Photograph - Theresa Joy Hodge Wearing Fox Fur Coat, 1995

Historical information

This photograph shows Theresa Joy Hodge wearing the fox fur coat her father made, which is now part of the National Wool Museum Collection, NWM-9090.

"The foxes were shot in the 1950's by my Father, Charles Winnet Daniel Allen at two properties around Bacchus Marsh. One was Greystones at Glenmore, owned by the O'Keith family and the other was at Parwan, owned by the Miles Family. In the late 1940's and early 1950's, the Government put a bounty on the fox head. A pair of ears were sent to the Council and you were paid 2 pennies and the skins were sold to a skin buyer.

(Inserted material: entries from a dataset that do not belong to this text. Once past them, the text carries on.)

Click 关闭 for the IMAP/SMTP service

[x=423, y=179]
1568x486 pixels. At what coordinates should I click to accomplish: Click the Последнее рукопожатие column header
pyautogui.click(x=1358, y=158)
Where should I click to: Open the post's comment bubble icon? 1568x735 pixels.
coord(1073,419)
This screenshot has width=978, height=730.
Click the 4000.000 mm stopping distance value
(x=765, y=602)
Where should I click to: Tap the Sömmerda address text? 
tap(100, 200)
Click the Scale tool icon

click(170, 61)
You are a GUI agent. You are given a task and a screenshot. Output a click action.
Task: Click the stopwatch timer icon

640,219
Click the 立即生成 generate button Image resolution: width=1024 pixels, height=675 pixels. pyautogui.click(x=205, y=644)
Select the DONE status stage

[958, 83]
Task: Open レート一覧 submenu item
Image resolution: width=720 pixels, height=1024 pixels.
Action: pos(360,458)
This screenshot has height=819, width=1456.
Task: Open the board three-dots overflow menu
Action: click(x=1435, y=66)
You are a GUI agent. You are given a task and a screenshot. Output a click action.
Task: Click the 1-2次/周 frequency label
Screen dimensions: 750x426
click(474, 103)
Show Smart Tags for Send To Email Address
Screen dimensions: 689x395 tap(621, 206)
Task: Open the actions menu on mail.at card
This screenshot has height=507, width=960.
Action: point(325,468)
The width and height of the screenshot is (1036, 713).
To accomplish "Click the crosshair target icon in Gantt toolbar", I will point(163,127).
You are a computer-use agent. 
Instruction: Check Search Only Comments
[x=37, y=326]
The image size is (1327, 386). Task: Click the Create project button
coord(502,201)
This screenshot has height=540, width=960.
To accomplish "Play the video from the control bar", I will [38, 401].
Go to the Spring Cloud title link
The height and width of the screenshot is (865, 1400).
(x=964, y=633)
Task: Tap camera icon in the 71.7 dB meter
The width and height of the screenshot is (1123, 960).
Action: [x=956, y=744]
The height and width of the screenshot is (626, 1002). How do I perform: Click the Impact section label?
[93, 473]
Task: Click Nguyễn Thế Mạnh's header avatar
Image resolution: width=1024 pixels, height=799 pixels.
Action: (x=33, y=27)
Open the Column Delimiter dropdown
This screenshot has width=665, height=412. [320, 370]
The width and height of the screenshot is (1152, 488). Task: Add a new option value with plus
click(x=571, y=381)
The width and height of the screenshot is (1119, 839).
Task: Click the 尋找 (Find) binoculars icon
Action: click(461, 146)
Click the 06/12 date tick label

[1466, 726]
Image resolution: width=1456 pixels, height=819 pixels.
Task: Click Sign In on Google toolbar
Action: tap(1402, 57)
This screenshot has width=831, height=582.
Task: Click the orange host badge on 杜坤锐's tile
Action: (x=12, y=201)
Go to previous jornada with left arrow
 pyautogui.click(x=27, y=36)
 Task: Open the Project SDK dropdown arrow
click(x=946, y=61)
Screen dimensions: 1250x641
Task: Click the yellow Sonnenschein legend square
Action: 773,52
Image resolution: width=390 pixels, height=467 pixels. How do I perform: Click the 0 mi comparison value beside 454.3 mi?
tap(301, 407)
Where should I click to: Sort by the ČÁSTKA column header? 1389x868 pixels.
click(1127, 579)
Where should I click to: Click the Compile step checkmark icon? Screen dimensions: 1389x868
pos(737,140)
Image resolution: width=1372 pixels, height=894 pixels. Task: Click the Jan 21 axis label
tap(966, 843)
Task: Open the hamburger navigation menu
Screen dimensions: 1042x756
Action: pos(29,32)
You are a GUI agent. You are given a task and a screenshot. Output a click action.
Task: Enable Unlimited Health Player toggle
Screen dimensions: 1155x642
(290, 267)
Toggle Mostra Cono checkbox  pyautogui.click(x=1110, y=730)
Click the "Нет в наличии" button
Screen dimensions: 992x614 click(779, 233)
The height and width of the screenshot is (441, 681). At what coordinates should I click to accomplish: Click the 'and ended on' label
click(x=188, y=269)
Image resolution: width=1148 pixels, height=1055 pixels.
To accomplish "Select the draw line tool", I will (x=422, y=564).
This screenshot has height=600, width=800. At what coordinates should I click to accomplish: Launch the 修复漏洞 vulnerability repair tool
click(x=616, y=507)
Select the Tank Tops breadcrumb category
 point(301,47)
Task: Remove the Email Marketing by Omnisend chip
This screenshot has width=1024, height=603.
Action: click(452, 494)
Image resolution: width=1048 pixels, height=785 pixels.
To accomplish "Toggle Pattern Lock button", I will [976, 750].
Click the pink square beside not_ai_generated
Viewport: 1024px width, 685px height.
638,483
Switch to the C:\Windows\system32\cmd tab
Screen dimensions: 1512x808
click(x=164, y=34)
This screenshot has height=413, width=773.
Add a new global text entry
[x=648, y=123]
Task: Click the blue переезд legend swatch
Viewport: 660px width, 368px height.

My Father would go out on moon lit nights and shoot the foxes then skin them, which he would peg on a board to dry. He took 21 fox skins to Nettlebergs Pty. Ltd., Furriers at 173 Elizabeth Street Melbourne, Victoria, to have this coat made for my Mother, Gladys Eileen Allen. It cost Twenty Pound and Nine Shillings to have the skins made into this coat.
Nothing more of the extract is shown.